> _TEXT EXCERPT_:
────

In November of last year, terminal cancer patient Brittany Maynard moved to Oregon in order to take advantage of the state’s ‘Death with Dignity’ legislation. Her struggle, both with illness and with a legal system that refused to consider assisted suicide in terminal cases, became a national saga over the final months of her life. After Brittany passed, her family stayed resolute in their determination to carry on her legacy by advocating for a right-to-die law in their home state of California.
Governor Jerry Brown signed that bill into law earlier this week.
Brittany Maynard’s family and friends spoke to ABC News after the passage of the law, sharing their pride in Brittany’s strength and their joy that other families might be saved from repeating her struggle. The right for terminal patients to choose the time and manner of their deaths is, for these advocates, a profoundly human right. Death with dignity grants power to the powerless, giving back at least some small measure of control over the final stages of their lives.
Not everyone greeted the new law with relief, however. The Huffington Post reports that while 65 percent of California citizens voiced their support for the right to die, several organizations oppose the legislation and hope to fight for its repeal next year. These groups include Seniors Against Suicide, disability rights advocates, and religious organizations who all oppose the concept of assisted suicide due to either religious beliefs, or fear of the misuse of life-ending drugs.
Many opposition groups claim that right-to-die legislation will lead to disabled or otherwise non-terminal patients being pressured or tricked into assisted suicide by caretakers or family members, but the law does attempt to assuage these concerns. Patients must be given a diagnosis of six months or less to live, and must also make three separate requests for physician-assisted suicide: one written, two oral, with at least two weeks between each.
Ultimately, supporters view California’s new law as an attempt to grant terminal patients and their families a modicum of peace, as well as the chance to die with as much comfort and dignity as possible.
While opposition will continue as more states adopt similar laws, polls suggest it will be an uphill battle.

────

> _RECORDED DATA_:
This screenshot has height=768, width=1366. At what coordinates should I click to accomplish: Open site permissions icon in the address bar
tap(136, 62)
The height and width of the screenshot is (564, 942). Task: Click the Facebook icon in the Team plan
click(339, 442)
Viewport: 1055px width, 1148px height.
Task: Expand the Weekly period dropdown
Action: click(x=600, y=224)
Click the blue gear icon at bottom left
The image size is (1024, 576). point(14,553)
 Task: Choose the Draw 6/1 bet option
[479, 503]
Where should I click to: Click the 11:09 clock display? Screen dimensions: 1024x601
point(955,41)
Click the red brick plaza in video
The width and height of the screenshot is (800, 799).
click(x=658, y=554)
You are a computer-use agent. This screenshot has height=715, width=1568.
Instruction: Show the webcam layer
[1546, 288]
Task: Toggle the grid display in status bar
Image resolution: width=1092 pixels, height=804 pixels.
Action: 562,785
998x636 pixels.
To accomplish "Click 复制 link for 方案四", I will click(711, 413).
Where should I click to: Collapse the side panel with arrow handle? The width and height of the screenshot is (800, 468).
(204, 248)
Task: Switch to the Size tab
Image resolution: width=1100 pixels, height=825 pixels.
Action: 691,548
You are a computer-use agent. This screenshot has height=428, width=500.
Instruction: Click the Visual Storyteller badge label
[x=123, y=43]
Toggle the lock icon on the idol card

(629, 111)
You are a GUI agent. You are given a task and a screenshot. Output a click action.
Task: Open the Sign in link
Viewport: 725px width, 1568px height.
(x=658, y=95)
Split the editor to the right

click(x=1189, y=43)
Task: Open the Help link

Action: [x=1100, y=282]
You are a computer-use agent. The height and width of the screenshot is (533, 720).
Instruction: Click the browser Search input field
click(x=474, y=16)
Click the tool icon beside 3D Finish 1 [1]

────

> _TO DO_:
In the right-to-die article above, switch "caretakers" to "caregivers" and reproduce the passage between "Many opposition groups" and "weeks between each.", inclusive.

> _RESULT_:
Many opposition groups claim that right-to-die legislation will lead to disabled or otherwise non-terminal patients being pressured or tricked into assisted suicide by caregivers or family members, but the law does attempt to assuage these concerns. Patients must be given a diagnosis of six months or less to live, and must also make three separate requests for physician-assisted suicide: one written, two oral, with at least two weeks between each.